Military blows the whistle on horrifying conditions at five LTC homes

By Sabrina Nanji May 27, 2020

Staff moved freely between infected and non-infected residents. PPE and medical supplies were kept under lock and key because they cost money. Residents languished in bed in soiled diapers rather than being assisted to the toilet, while others went unbathed for weeks or had to cry out for hours before getting help. Elderly patients lived among flies and cockroaches. Some received medication that expired months ago. 
Those are just some of the egregious allegations of neglect and abuse at five long-term care homes where the Armed Forces were deployed to help cope with the coronavirus crisis last month as part of “Operation Laser.”
Soldiers were roused to report their observations — released by the province Tuesday — after about two weeks on the ground at Pickering’s Orchard Villa, Scarborough’s Altamont Care Community, Etobicoke’s Eatonville, North York’s Hawthorne Place and Brampton’s Holland Christian Homes’ Grace Manor. Four of the five homes are for-profits. 
A seemingly stunned Premier Doug Ford said the Ministry of Long-Term Care will investigate the allegations at each of the homes and share findings with police, which could lead to criminal charges. Ministry inspectors will conduct interviews with staff and residents and review operational and medical records as part of the probe. 
One death at one of the worst-hit homes, Orchard Villa, has been referred to the coroner’s office for investigation, officials confirmed at a tech briefing. 
Ford again said he inherited a “broken” system, but it took soldiers being on the ground “24/7 every single day” to uncover the extent of the “cracks in the ship.” 
After reading the report, Ford now says he’s open to the possibility of a full-on public inquiry as opposed to his earlier preference for an “independent commission” into elderly care in September. 
“The buck stops with me,” the premier said, promising to “fix this system no matter what it takes … Everything is on the table.” 
Ford was reluctant to paint all 626 LTC homes with the same brush as the five where soldiers were deployed, but he does believe the problems stretch beyond that. 
Critics say PCs can’t chalk up disaster to systemic issues 
NDP Leader Andrea Horwath said Long-Term Care Minister Merrilee Fullerton should resign. 
“It’s inhumane, and it’s abuse,” Horwath said of the conditions unearthed by the Armed Forces. It shouldn’t have taken soldiers “to lift the veil,” and the premier and minister ought to have known what was going on, she said. 
Green Leader Mike Schreiner said it’s “shameful” that “political calculations” are still getting in the way of a commitment to a public inquiry. Schreiner acknowledged decades-long problems in seniors care but said Ford as premier must take responsibility for deplorable conditions. 
“Passing the buck to the last government doesn’t cut it when you’ve been in power for two years and spent that time preoccupied with licence plates and gas station stickers,” he charged. 
A member of the previous government, Liberal Leader Steven Del Duca, said “This is a difficult moment, but we cannot turn away.” Del Duca echoed the call for a public inquiry, saying he’s “glad” the premier intends to take the report “seriously” and overhaul the system as a whole. 

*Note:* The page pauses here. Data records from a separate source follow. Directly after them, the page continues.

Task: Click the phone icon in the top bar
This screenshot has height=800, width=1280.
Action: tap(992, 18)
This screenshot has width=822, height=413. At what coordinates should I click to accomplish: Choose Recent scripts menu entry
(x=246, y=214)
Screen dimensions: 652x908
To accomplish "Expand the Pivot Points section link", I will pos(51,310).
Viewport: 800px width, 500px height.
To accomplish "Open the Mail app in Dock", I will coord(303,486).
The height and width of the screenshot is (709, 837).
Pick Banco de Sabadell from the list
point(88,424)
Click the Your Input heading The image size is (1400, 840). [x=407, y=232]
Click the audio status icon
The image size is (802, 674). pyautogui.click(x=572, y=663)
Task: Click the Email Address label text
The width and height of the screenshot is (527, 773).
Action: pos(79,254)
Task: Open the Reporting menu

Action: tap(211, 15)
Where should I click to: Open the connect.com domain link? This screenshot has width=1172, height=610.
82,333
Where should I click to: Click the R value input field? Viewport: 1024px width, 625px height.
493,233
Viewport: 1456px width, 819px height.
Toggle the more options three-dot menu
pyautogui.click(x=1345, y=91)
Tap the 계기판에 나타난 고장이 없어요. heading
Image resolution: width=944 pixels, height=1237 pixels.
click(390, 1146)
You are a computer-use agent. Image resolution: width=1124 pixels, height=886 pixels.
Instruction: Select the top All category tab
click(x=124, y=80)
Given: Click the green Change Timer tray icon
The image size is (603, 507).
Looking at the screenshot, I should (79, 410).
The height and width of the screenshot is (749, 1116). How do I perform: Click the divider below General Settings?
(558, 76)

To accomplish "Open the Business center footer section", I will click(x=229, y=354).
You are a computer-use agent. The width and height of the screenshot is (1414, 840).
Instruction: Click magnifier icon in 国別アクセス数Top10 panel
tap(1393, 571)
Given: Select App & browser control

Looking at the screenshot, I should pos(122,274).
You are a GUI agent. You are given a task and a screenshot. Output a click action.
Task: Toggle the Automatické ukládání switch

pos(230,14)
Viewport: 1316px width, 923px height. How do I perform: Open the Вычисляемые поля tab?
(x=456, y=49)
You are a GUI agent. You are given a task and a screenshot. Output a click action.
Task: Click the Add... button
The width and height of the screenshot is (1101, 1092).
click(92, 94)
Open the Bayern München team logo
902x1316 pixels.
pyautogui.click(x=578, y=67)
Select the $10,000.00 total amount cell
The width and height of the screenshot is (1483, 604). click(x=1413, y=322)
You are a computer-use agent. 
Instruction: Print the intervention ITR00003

SEIU Healthcare, which represents PSWs, said the province should not be able to skirt blame for the state of long-term care, pointing out the PCs eliminated regulations requiring staff background checks in March. 
The CAF report noted poor staff training and orientation, which the PCs also scrapped requirements for at the outset of the pandemic, leading to “low adherence” to protocols and basic care needs. Also set aside were the mandatory filing of incident reports and other documentation, another sore point in the Armed Forces’ observations. 
The PCs continue to take heat on inspections, which were majorly scaled back last year, and are now taking place by telephone, in some cases. 
Ontario Long-Term Care Association CEO Donna Duncan thanked the Armed Forces for their help and maintained the pandemic “exacerbated systemic issues, like the longstanding staffing challenges.” The association called on the PCs for more PPE, testing and investment in aging homes. 
Ford has asked Ottawa for a 30-day extension on the military’s presence in long-term care. Thus far at least 15 soldiers have been infected with COVID-19. 
Speaking to reporters ahead of the report’s release, Prime Minister Justin Trudeau called it “deeply disturbing.” Ford has requested help from Ottawa as the PCs move toward revamping the system, saying the province simply doesn’t have the cash to solve the problem solo.